Gegen diesen Beschluss haben die Betroffenen zu 1 bis 5 Beschwerde eingelegt. Auf Antrag der Betroffenen zu 1 bis 5 hat das Beschwerdegericht die aufschiebende Wirkung der Beschwerde bis zur rechtskräftigen Entscheidung in der Hauptsache angeordnet (OLG Düsseldorf WuW/E DE-R 1931). Hiergegen richtet sich die - vom Beschwerdegericht zugelassene - Rechtsbeschwerde des Bundeskartellamts.

II. Das Beschwerdegericht hat angenommen, dass bei der gebotenen summarischen Prüfung der Sach- und Rechtslage die Aufhebung der angefochtenen Verfügung überwiegend wahrscheinlich ist. Zur Begründung hat es ausgeführt:

Der Anteilserwerb an Mixpac durch Sulzer betreffe zwei unterschiedliche Märkte, die in räumlicher Hinsicht beide zumindest europaweit abzugrenzen seien. Das Bundeskartellamt habe zutreffend den Markt für Kartuschen, Mischer und Austraggeräte für Zweikomponenten-Material danach unterteilt, in welchem Bereich die hergestellten Geräte zum Einsatz kämen. Die aufgezeigten Unterschiede zwischen den genannten Produkten, die für die Anwendung im medizinischen Bereich vorgesehen seien, und denen, die im Industriebereich zum Einsatz kämen, seien nach derzeitigem Sachstand so gewichtig, dass die Annahme eines einheitlichen Marktes nicht ernsthaft in Erwägung gezogen werden könne.

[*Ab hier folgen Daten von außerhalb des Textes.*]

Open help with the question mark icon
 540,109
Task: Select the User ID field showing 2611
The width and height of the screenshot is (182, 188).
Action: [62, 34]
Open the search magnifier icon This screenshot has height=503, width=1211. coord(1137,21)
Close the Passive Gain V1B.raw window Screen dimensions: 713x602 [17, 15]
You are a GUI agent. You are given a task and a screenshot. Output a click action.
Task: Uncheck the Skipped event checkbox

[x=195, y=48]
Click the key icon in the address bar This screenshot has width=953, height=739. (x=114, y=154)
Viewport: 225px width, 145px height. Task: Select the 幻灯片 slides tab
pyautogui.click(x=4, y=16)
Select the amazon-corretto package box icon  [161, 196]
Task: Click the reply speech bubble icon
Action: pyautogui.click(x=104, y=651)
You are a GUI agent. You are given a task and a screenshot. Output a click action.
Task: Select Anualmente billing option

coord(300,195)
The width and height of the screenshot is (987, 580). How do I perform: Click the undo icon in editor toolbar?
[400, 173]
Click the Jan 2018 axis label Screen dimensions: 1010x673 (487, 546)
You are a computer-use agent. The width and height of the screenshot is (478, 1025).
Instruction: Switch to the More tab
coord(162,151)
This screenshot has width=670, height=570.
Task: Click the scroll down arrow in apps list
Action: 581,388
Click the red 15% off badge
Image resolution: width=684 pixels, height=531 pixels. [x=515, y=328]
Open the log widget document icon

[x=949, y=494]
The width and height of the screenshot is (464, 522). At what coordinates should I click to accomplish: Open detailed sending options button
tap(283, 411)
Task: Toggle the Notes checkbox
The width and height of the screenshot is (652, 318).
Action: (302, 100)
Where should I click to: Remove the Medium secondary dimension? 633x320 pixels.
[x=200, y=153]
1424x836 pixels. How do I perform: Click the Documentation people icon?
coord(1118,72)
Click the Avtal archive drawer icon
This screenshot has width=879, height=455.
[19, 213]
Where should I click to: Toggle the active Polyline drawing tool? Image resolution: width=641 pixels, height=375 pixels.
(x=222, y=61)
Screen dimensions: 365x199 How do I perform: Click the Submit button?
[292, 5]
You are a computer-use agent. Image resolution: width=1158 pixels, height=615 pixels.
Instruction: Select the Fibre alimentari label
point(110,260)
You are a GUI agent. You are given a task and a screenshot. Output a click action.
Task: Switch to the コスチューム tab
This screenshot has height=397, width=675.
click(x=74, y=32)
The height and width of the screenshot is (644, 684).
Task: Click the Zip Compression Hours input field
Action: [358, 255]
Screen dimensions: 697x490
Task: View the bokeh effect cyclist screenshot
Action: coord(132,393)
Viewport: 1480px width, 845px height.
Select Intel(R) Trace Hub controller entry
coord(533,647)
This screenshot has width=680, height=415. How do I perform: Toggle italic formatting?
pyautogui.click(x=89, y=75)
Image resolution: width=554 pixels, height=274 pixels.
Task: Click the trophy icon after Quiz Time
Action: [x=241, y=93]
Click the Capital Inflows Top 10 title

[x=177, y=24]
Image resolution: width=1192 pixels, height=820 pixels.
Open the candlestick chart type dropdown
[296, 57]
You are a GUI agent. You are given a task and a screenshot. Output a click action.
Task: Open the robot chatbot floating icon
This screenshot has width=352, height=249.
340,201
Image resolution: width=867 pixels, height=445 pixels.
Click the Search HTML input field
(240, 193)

Die Bagatellmarktklausel finde Anwendung. Auf keinem der beiden Märkte, die von dem Anteilserwerb von Sulzer an der Mixpac-Gruppe betroffen seien, sei die Umsatzschwelle von 15 Millionen EUR überschritten. Entscheidend sei allein der im Inland erzielte Umsatz. Die in § 19 Abs. 2 Satz 3 GWB zum Ausdruck kommende ökonomische Marktabgrenzung sei auf die Bagatellmarktklausel nicht anzuwenden. Hierfür spreche eine Gesamtwürdigung des Wortlauts und der mit den Vorschriften des § 19 Abs. 2 Satz 3 und § 35 Abs. 2 Satz 1 Nr. 2 GWB verfolgten Zwecke.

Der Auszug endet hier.